Set exercise A => In the backpropagation text, edit the stretch from "Here, the $\displaystyle" through "essential mathematical concepts." so that "series of posts" reads "set of articles" instead.
--- Start of Text excerpt ---
BackProp with Matrix Derivatives - Part I

A simple neuron with a single input can be represented mathematically as;

$\displaystyle \hat{y} = f(w*x +b)$
$\displaystyle L = MSE(y, \hat{y})$

Here, the $\displaystyle f$ is an activation function that transforms its input into some class label. MSE stands for Mean Squared Error, and it’s a function that measures the difference between the predicted output $\displaystyle \hat{y}$ and the actual output $\displaystyle y$. The goal of this series of posts is to express a neural model using matrix notation and apply matrix calculus to derive the backpropagation algorithm using gradient descent.

To lay the groundwork, we’ll begin with a brief review of essential mathematical concepts.

Brief Math review

1. Linear functions

Functions such as $\displaystyle z=f(x)=c * x $, where $\displaystyle c$ is a constant value, are referred to as linear functions. Given an input $\displaystyle u+v$ the function output $\displaystyle z=f(u+v)=c*(u+v)=c*u+c*v=f(u)+f(v)$, a linear combination of the output from the separate inputs. This property, gives us the first condition of what is considered a linear function.

Another property is that if you multiply the input by some constant value, $\displaystyle k$,

$\displaystyle z=f(kx)=c*kx=kf(x)$

The results are just our original function results (before multiplying our input with the constant value) multiplied by our constant value. This property gives us the second condition of what is considered a linear function.

Therefore, a function is considered a linear function if it has the following properties;

$\displaystyle f(u+v)=f(u)+f(v)$
$\displaystyle f(ku)=c*ku=kf(u)$

Another form of linear functions are functions with the signature; $\displaystyle z=f(x, y)=f(x)+f(y)$. They are referred to as bi-linear functions. Our neural network function $\displaystyle z=w_{1}*x_{1}+w_{2}*x_{2}$, is a bi-linear function; That is;

$\displaystyle z=f(w_{1}*x, w_{2}*y)=f(w_{1}*x)+f(w_{2}*y)=w_{1}*f(x)+w_{2}*f(y)$

2. Matrices

Matrices are a large topic and it would not be possible to review it in its entirety. Here, I will try to review what is important to be able to understand matrix calculus.

A matrix is a “table” of rows and columns whose entries are numbers. In maths there is a special symbol to represent them. Examples are:

a matrix with 2 rows and 1 column $$ A= \begin{bmatrix} 9 \\ 11 \end{bmatrix} $$

The dimensions of the matrix are usually written out as, (rows x columns). In this case this would be (2x1) matrix. The symbol “x” is read as “by”
--- End of Text excerpt ---
Set exercise B => Rewrite the stretch of the records from the line that contains "You are a computer-use" through the end of the records as a JSON list of strings, one per line. Skip blank lines and leave the pictures out.
--- Start of Supplied records ---
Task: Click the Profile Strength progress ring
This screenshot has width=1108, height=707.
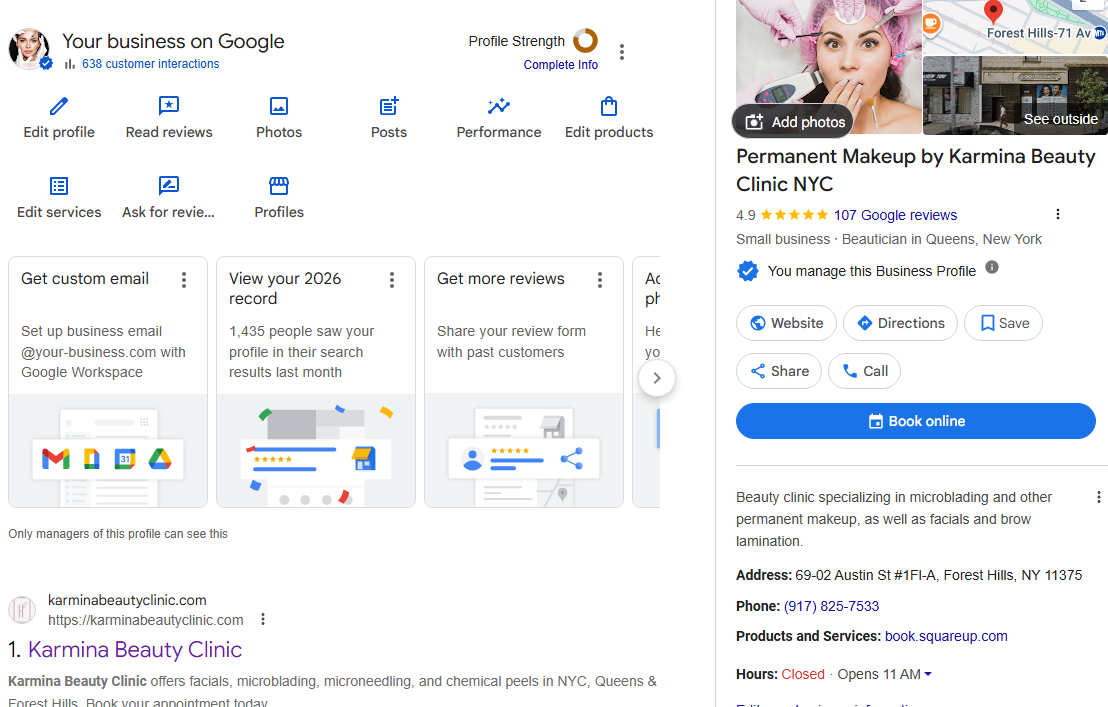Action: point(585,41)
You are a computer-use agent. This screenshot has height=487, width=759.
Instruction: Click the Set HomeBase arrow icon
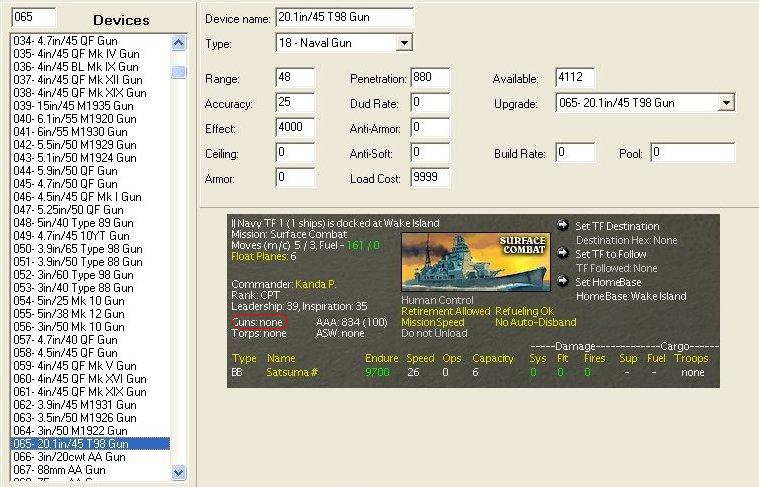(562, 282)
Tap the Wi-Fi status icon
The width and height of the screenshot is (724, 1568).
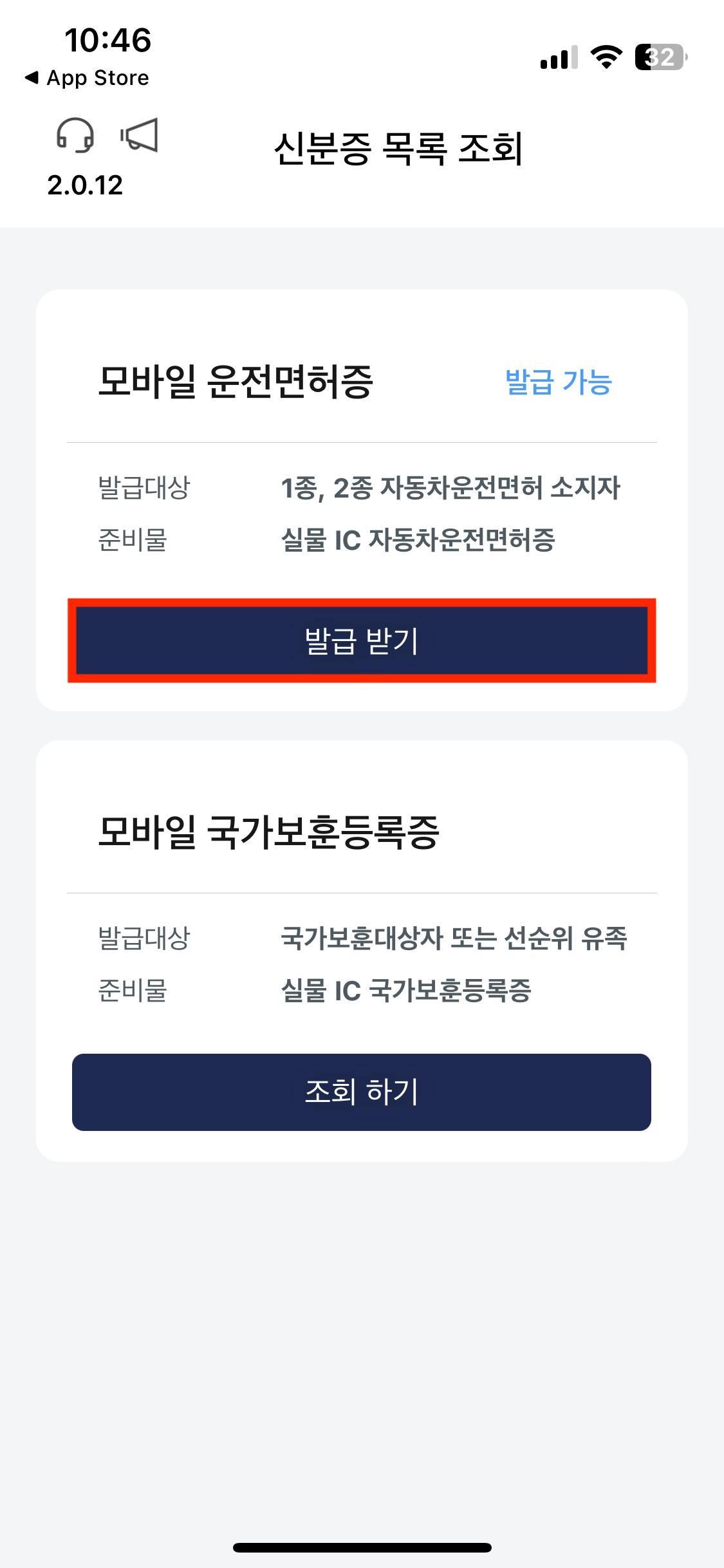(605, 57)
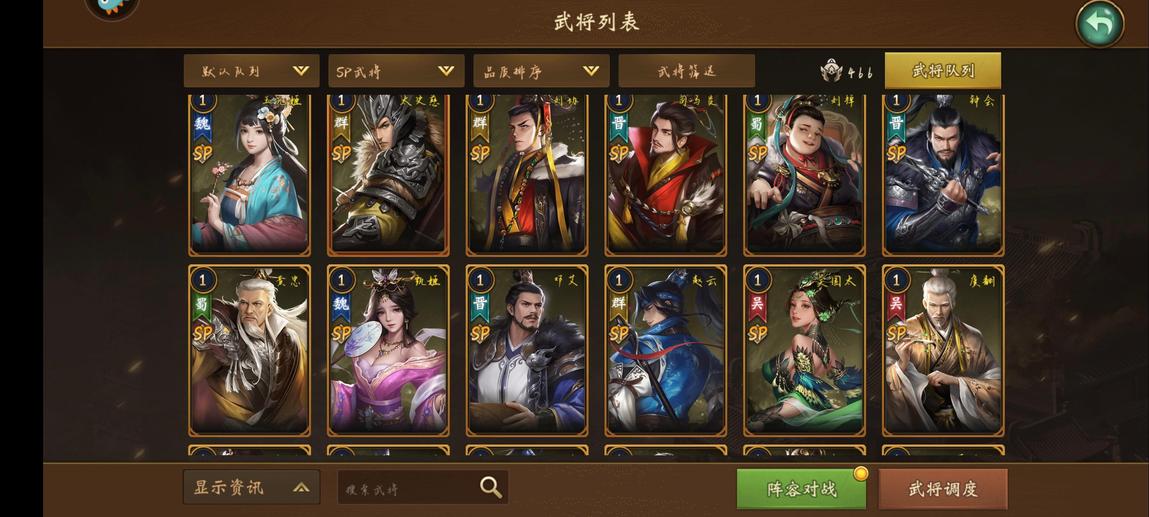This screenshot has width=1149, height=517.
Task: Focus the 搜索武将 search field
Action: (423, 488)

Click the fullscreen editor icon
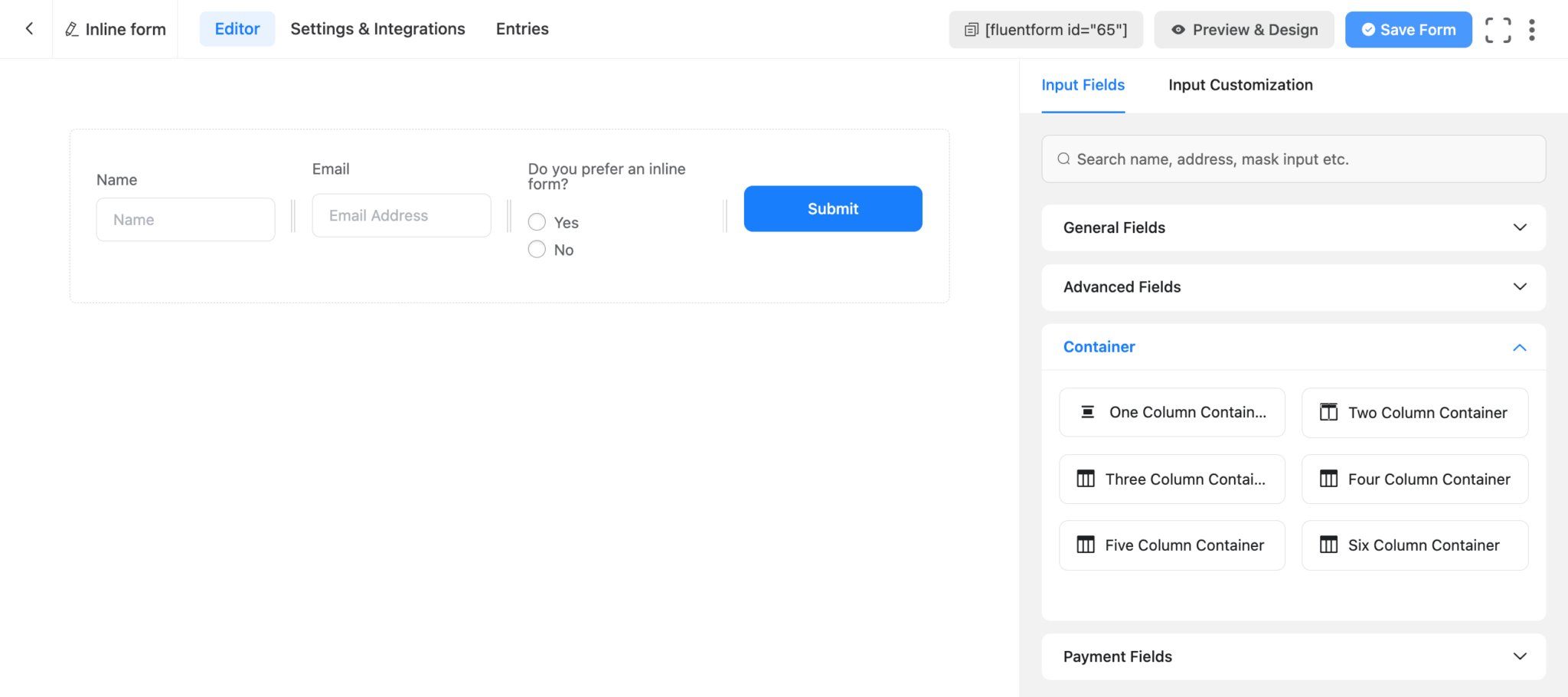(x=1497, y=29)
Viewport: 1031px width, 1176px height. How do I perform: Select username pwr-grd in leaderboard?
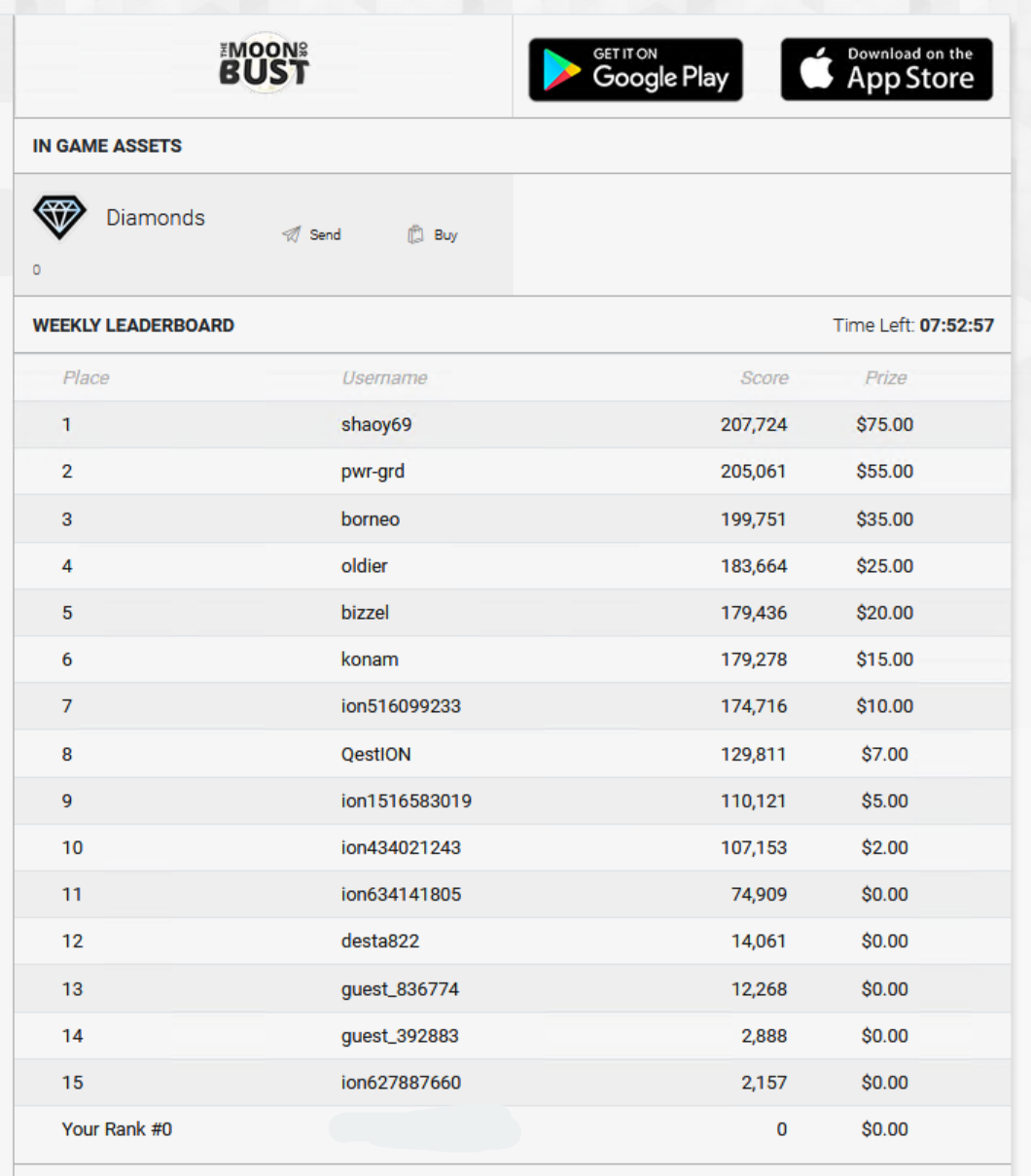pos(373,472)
--- End of Supplied records ---
Written solution A =>
Here, the $\displaystyle f$ is an activation function that transforms its input into some class label. MSE stands for Mean Squared Error, and it’s a function that measures the difference between the predicted output $\displaystyle \hat{y}$ and the actual output $\displaystyle y$. The goal of this set of articles is to express a neural model using matrix notation and apply matrix calculus to derive the backpropagation algorithm using gradient descent.

To lay the groundwork, we’ll begin with a brief review of essential mathematical concepts.

Written solution B =>
[
  "You are a computer-use agent. This screenshot has height=487, width=759.",
  "Instruction: Click the Set HomeBase arrow icon",
  "(562, 282)",
  "Tap the Wi-Fi status icon",
  "The width and height of the screenshot is (724, 1568).",
  "(605, 57)",
  "This screenshot has width=1149, height=517.",
  "Task: Focus the 搜索武将 search field",
  "Action: (423, 488)",
  "Click the fullscreen editor icon",
  "(x=1497, y=29)",
  "Viewport: 1031px width, 1176px height. How do I perform: Select username pwr-grd in leaderboard?",
  "pos(373,472)"
]